Several new houses have gone up in my neighborhood in the last year or two. What do I consider “my neighborhood”? Mostly it’s the area within about a half mile of my apartment that Travvy walk through at least once and often two or three times a day, where I recognize the vehicles and the people even if I don’t know all their names — where they recognize me and Travvy, even if they don’t know who we are or exactly where we live.
On the map, my neighborhood is bounded by Old County Road on the (more or less) east, the West Tisbury dump and the Island Farms subdivision on the west, and the Dr. Fisher Road and Pine Hill Road on the other two sides. Old County Road is a sort of straight line. It’s paved. Dr. Fisher and Pine Hill are neither straight nor paved. I can’t tell you what direction they run in or what shape my neighborhood resembles if viewed from the sky. Maybe a scone?
Overdevelopment is a matter of some concern around here. So is the housing crisis. Overdevelopment and the housing crisis are both abstract concepts. The houses being built around me aren’t abstract at all. Most of the people who build them and buy them live and work here year-round. At least two of the houses were built with affordable housing restrictions on who could buy them.
So my little digital point-and-shoot and I have been keeping our eyes on a house being built close by. As a person with no useful skills whatsoever, I’m fascinated by (and somewhat jealous of) what people can do with their hands and their machines.
You probably figured this out from my October post about the installation of my neighbors’ new septic system, right?
The other thing is that two of the characters in what will probably be my third novel, The Squatters’ Speakeasy, are carpenters. I have some idea of what they do all day when they aren’t playing music or, in one case, drinking, but my muses love detail and the more I can visualize, the better.
The house is now framed and enclosed. As of yesterday, the doors were cut but not the windows. But I’m going to start at the beginning and document the building in several installments. As a matter of fact, I mentioned the very beginning in “Little Changes,” an end-of-last-summer post about changes in my neighborhood. Here’s a recap.
The first sign appeared in July 2013. A well-digger appeared and put in a well. Travvy, my constant companion on these forays, wooed at it.
Travvy has a thing for machines, from ATVs to tractors to humongous well-diggers.
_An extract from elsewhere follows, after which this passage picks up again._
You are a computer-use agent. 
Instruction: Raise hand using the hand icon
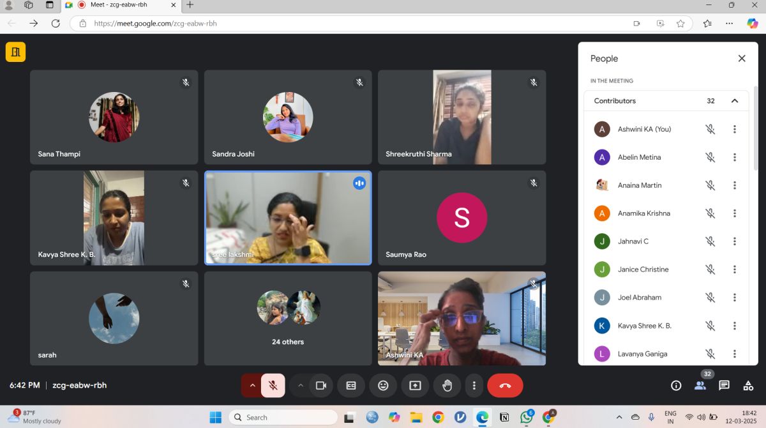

Nothing happened for over a year. As the summer of 2014 came to an end, the owner started clearing the lot the old-fashioned way. Well, not quite the old-fashioned way, but his chainsaw was hand-held and he worked bloody hard.
A driveway appeared. With use it got wider and flatter.
Then at the very end of September the Cats appeared.
The dog was quite taken with them.
At the end of the day a couple of days later, we had a big hole.
All that dirt had to go somewhere. Travvy thought it was great fun.